The situation at Indiana is markedly different from the ones at Memphis, Tennessee or even Georgia Tech. First off, Negedu knows those coaching staffs and can look at their recent histories for an indication of what types of teams they will have. Also, you can tell a lot about those programs simply by looking at the rosters they’ll have next season; Tennessee and Georgia Tech return the heart of their respective teams while Memphis loses its stars but has new ones lined up in a top recruiting class. At Indiana, of course, the situation is much less stable with just three returning players and a hodge-podge recruiting class that must fit into a system that worked in the Big East but will probably need to be tweaked to fit the personnel available and the grinding Big Ten style.
So the Indiana visit, I’ve been told, is much more of a fact-finding visit for Negedu. You’ve heard kids talk about the “feeling” they get about a school, and that’s what so many of them are hoping to find when they step on campus. So coaches do whatever they can to create the feeling: they show off the banners, they drive through the campus on golf carts, they hang a jersey with the prospect’s number in the middle stall of the locker room.
That approach doesn’t seem to be the one that will win convince this recruit. Negedu has spent plenty of time in Bloomington but has too many questions that need to be answered about the IU program now that it is in the care of Tom Crean before he can allow himself to have the “feeling” that would lead to his commitment.
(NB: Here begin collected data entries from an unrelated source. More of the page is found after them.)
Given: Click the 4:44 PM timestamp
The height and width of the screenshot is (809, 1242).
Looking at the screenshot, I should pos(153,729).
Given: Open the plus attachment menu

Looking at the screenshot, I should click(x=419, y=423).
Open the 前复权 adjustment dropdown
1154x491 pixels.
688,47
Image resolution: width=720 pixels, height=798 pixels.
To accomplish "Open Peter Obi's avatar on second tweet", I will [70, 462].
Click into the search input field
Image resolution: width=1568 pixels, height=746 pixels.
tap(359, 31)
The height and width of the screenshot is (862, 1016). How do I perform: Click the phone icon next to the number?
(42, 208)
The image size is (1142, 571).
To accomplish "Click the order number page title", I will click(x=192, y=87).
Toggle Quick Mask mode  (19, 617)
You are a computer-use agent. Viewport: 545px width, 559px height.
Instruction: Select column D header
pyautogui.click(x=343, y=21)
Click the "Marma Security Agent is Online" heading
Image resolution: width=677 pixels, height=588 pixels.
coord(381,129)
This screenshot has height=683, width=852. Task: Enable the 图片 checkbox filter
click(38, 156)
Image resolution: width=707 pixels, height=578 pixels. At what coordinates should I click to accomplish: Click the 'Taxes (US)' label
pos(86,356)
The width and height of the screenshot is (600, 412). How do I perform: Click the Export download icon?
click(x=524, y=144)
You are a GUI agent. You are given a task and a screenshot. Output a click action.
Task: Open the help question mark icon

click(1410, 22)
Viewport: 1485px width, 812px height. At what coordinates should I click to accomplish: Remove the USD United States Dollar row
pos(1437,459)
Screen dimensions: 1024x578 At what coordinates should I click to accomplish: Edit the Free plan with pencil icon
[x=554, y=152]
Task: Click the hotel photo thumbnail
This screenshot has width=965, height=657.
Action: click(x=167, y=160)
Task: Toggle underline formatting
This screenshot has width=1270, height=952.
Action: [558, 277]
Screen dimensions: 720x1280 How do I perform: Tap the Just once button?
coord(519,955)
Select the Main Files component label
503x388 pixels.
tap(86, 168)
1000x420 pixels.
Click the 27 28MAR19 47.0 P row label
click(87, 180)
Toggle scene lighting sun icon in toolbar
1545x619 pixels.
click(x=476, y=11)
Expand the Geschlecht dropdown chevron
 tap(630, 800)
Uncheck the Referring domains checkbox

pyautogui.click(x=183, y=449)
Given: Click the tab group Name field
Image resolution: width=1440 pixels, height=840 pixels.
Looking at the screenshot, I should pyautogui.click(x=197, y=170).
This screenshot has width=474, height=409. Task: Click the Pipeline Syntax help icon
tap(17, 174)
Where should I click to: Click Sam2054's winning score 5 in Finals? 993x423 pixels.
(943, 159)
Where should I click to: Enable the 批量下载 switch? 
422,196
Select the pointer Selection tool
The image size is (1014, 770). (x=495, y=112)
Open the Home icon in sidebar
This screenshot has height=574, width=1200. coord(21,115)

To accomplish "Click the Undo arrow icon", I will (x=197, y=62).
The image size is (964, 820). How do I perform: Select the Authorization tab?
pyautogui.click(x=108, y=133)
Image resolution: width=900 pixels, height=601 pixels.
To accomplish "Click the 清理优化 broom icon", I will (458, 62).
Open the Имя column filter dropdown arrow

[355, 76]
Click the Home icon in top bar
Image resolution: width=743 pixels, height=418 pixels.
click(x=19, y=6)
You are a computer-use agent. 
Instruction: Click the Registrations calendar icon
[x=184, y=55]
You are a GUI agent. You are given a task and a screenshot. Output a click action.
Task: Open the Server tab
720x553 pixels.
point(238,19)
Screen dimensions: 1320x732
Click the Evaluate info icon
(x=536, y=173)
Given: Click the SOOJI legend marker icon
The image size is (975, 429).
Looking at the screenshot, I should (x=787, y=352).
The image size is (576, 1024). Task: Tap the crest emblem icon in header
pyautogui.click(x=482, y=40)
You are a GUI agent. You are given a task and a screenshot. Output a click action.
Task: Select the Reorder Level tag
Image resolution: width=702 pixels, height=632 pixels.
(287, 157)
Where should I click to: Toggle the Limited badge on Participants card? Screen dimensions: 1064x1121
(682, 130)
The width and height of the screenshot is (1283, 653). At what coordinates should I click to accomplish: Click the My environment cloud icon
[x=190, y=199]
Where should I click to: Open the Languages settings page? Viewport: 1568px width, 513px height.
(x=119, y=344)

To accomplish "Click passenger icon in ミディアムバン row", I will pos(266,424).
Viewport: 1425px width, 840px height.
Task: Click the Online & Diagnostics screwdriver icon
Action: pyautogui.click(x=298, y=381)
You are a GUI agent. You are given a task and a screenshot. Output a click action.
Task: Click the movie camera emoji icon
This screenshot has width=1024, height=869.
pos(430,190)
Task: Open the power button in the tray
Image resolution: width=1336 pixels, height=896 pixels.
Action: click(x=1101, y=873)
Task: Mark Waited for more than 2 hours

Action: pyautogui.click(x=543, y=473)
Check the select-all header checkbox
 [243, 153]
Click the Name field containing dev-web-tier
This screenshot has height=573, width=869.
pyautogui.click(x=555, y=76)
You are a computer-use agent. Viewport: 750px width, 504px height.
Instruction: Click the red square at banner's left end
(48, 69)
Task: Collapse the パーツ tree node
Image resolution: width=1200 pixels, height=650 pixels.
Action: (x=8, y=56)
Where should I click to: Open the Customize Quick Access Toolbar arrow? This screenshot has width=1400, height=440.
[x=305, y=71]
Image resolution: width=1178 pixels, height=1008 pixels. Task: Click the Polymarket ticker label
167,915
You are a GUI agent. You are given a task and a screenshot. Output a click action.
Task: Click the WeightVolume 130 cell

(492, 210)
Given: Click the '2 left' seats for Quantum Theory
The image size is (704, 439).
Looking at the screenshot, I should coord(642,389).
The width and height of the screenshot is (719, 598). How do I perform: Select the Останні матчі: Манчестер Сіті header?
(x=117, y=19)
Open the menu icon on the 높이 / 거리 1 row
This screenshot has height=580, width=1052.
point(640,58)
Negedu has visits planned to the three other schools he is considering and will make a decision sometime after June 12. A 6-7 forward and product of the Bloomington-based Indiana Elite AAU program, he is the best unsigned high school player in the class of 2008. He requested and received his release from Arizona last month because he was upset by the staff changes there and what he perceived to be a lack of honesty by the school.